[EJERCICIOS PROPUESTOS]
• a. Resume en dos oraciones el texto sobre Lucas.
• b. Contesta brevemente estas preguntas sobre el texto acerca de Lucas:
(i) ¿Cuántos años tiene Lucas?
(ii) ¿Quién despierta a Lucas por las mañanas para ir al colegio?
(iii) ¿De qué está repleta la almohada de Lucas?
• c. Prosigue el texto sobre Lucas a partir de su última oración.

[SECCIÓN DEL DOCUMENTO]
......

Tiene esperanza, tiene una enfermedad extraña, pero tiene esperanza. Lucas va en silla de ruedas y sonríe. Le gusta vivir, ama la vida. Sus ojos vivarachos lo pregonan a los cuatro vientos. Sabe que es diferente, aún así, cuando por las mañanas mamá lo despierta para ir al cole, él ya está impaciente por vestirse, por desayunar, por coger su mochila, salir de casa y entrar en clase. Hay amigos que corren, saltan, suben y bajan y lo hacen tan bien como él, cuando maneja su carrito de ruedas, sólo que Lucas le pone una sonrisa más grande y una esperanza inmensa.
Él sueña con ese día en el que lluevan sombreros de colores y él pueda correr para cogerlos, para sentir lo que significa abrazar la existencia llena de nubes de lluvia, de sol. Manos pequeñas esperanzadas. Lucas sólo tiene cuatro años. Su almohada está repleta de sueños y quiere cumplirlos todos. Quiere ser el rey en el país de la fantasía, desea caminar los caminos de la alegría, subirse a caballos saltarines, tocar el suelo, abrir armarios, nadar océanos, perseguir globos traviesos, hacer piruetas con los ojos cerrados. Lucas tiene cuatro años y una rara enfermedad, pero Lucas es mucho más que eso. Lucas es un niño que olvida la distancia del tiempo y la historia de los siglos.

......

[INFORMACIÓN PROPORCIONADA]
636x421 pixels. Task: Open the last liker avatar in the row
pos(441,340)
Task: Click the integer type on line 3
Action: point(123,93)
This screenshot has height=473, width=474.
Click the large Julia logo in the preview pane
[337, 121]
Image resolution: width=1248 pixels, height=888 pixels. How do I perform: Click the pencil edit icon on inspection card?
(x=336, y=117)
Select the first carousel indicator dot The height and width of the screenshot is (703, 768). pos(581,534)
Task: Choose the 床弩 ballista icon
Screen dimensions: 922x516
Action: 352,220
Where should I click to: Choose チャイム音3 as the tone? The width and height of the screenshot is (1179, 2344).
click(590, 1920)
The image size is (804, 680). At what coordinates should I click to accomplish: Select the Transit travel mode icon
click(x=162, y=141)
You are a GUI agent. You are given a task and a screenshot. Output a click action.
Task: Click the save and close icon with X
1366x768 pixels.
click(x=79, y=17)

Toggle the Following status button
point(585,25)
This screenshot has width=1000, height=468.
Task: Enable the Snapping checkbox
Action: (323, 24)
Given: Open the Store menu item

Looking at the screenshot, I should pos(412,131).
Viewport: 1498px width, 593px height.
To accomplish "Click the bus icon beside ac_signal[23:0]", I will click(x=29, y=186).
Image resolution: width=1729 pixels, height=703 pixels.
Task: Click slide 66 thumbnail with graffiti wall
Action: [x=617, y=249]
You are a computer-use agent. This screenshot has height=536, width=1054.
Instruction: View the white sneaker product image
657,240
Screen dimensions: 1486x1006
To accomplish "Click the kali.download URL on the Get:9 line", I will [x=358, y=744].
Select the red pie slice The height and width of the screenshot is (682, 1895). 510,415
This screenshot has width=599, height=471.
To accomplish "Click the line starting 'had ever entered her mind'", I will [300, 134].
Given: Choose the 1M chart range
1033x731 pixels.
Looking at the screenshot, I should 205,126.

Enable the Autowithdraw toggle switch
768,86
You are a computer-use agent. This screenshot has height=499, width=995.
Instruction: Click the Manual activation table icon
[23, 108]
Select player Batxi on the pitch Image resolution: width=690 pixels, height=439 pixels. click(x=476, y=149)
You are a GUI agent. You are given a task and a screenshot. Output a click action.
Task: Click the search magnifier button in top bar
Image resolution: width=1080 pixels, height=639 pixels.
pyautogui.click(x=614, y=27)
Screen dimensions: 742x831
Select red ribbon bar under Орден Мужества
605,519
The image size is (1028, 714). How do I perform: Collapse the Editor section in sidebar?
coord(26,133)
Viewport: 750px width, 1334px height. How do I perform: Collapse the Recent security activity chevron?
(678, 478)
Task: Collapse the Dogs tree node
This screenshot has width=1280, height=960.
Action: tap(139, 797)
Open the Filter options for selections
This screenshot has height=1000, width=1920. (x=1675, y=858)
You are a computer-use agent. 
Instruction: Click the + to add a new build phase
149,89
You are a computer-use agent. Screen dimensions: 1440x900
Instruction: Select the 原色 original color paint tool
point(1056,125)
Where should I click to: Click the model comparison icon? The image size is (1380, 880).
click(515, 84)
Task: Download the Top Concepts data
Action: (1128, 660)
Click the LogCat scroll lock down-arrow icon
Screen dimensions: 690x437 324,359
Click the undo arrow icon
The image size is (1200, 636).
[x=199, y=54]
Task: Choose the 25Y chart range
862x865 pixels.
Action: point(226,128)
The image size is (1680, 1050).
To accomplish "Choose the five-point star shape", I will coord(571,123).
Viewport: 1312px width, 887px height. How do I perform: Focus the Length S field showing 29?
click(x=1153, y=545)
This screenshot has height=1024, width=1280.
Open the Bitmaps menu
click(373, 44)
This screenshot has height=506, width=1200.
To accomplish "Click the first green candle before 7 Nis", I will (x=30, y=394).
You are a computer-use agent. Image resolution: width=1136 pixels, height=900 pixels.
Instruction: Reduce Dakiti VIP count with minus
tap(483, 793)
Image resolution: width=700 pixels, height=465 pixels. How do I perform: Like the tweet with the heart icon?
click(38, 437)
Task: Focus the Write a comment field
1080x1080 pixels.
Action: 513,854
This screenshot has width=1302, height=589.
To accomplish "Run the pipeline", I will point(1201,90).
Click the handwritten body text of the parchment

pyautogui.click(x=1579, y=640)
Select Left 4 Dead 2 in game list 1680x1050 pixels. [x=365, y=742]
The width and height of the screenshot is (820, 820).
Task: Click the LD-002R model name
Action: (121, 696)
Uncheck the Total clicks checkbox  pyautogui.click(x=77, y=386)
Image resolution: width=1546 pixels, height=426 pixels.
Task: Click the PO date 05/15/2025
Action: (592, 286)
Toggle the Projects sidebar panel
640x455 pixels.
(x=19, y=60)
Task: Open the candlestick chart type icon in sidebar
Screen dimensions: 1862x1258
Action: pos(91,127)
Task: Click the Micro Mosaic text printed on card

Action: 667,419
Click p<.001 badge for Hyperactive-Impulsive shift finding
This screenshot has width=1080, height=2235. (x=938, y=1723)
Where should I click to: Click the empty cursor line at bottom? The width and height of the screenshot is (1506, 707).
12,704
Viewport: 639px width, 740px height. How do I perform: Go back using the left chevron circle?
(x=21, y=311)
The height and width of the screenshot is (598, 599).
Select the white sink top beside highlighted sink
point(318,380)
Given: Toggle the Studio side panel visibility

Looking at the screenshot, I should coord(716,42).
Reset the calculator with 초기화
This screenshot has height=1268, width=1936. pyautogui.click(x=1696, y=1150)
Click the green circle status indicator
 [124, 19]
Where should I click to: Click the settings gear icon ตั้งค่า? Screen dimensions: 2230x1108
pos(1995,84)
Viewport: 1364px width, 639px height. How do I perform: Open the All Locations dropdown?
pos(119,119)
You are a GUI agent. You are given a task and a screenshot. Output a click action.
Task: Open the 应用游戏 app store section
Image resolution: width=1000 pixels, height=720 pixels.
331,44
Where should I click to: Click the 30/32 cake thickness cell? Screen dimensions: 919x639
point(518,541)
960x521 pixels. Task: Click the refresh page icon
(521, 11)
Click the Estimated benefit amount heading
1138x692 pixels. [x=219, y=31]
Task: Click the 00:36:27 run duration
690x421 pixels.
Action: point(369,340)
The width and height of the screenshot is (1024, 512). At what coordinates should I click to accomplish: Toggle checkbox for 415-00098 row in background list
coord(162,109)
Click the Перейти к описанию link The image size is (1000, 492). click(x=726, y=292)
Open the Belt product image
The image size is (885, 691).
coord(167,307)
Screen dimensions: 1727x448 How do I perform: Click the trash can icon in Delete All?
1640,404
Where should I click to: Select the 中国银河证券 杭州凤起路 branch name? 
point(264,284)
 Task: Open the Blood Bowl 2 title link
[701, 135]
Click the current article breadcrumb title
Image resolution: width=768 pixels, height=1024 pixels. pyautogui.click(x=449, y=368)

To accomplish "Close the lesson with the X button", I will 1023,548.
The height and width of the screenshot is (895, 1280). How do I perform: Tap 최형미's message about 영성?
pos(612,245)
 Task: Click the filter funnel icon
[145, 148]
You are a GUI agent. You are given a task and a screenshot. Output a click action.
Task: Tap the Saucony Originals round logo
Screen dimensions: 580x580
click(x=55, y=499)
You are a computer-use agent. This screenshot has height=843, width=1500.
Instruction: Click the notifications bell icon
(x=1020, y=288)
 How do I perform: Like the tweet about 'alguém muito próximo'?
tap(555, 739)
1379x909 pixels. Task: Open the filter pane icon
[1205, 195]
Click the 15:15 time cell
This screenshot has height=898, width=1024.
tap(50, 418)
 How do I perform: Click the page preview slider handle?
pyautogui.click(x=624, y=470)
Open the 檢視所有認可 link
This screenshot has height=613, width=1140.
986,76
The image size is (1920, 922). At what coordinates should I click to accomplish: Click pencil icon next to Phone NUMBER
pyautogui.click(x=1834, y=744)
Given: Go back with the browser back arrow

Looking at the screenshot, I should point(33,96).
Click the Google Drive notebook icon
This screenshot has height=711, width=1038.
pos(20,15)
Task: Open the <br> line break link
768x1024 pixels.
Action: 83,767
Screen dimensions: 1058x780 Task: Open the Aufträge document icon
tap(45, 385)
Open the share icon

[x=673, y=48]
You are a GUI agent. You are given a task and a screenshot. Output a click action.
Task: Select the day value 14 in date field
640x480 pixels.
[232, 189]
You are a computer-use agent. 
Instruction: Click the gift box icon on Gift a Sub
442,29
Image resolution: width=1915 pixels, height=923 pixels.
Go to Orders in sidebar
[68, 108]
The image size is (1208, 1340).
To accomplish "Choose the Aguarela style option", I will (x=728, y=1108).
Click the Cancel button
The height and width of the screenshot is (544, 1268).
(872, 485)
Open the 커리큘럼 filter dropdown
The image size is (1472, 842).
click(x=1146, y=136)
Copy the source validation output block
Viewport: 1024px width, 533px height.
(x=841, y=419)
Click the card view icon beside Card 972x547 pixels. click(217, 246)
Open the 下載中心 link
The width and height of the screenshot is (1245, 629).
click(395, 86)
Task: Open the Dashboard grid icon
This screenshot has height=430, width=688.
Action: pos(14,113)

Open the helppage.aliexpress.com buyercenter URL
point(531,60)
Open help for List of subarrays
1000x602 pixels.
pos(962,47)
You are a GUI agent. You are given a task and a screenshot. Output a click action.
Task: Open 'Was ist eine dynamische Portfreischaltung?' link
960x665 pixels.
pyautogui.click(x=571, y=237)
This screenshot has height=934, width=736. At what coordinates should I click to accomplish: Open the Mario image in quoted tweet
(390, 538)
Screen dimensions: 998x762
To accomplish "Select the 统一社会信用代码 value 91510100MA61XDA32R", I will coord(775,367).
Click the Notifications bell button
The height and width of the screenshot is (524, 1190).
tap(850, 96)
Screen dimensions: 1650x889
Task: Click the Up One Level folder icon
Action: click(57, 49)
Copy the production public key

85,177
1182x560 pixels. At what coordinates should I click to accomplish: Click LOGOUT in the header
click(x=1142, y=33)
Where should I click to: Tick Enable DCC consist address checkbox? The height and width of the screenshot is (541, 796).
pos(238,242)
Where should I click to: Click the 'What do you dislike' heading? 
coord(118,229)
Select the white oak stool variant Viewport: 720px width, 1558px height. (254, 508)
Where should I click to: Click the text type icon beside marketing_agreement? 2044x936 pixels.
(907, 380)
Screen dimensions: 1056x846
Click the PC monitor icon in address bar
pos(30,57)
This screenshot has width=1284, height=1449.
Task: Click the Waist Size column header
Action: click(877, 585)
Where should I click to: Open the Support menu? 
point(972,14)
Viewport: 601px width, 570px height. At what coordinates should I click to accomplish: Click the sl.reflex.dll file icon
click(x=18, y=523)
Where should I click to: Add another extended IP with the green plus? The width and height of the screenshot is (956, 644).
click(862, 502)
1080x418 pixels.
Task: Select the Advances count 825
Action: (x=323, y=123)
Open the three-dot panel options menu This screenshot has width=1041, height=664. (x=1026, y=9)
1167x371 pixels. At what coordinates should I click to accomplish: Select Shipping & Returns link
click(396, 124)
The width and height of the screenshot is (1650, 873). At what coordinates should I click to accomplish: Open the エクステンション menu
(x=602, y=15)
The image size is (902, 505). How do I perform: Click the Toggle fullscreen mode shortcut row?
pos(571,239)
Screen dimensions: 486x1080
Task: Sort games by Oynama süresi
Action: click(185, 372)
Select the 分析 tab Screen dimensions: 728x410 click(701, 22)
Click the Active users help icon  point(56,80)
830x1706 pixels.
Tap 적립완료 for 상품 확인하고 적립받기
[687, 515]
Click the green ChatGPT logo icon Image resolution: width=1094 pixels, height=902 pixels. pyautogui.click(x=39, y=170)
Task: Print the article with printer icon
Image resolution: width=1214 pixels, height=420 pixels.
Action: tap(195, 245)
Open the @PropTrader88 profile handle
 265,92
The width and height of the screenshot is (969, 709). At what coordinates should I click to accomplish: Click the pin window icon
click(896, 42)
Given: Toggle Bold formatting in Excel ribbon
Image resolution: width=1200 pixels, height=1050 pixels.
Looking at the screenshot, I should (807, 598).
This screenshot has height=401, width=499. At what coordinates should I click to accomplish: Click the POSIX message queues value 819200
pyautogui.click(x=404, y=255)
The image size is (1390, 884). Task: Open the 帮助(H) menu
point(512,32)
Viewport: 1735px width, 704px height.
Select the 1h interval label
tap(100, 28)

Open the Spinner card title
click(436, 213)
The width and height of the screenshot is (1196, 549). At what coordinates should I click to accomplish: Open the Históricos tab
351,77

......

[RESULTADOS ESPERADOS]
• a. Lucas, un niño de cuatro años con una enfermedad rara que va en silla de ruedas, ama la vida, sonríe y cada mañana está impaciente por ir al colegio. Su almohada está llena de sueños, como correr, nadar océanos y perseguir globos, y aunque tiene una rara enfermedad, es mucho más que eso.

• b.
(i) Cuatro años.
(ii) Su mamá.
(iii) De sueños.

• c.
Él no busca el silencio de las palabras, va al encuentro de su sonido. Quiere sentirlas en su piel, en su rostro, en los remolinos traviesos de su pelo, en los fuertes latidos de su corazón. «Princesa, tenemos esperanza». Y su sonrisa, su voz, la determinación de su mensaje, me hicieron llorar mansamente, de alegría, de emoción. ¿Qué motivos tenía yo para la desesperanza, para la tristeza? Después de verlo y oírlo, ninguno. GRACIAS Lucas, me alegraste un día gris y me enseñaste de nuevo la ruta del destino. Un besote Lucas.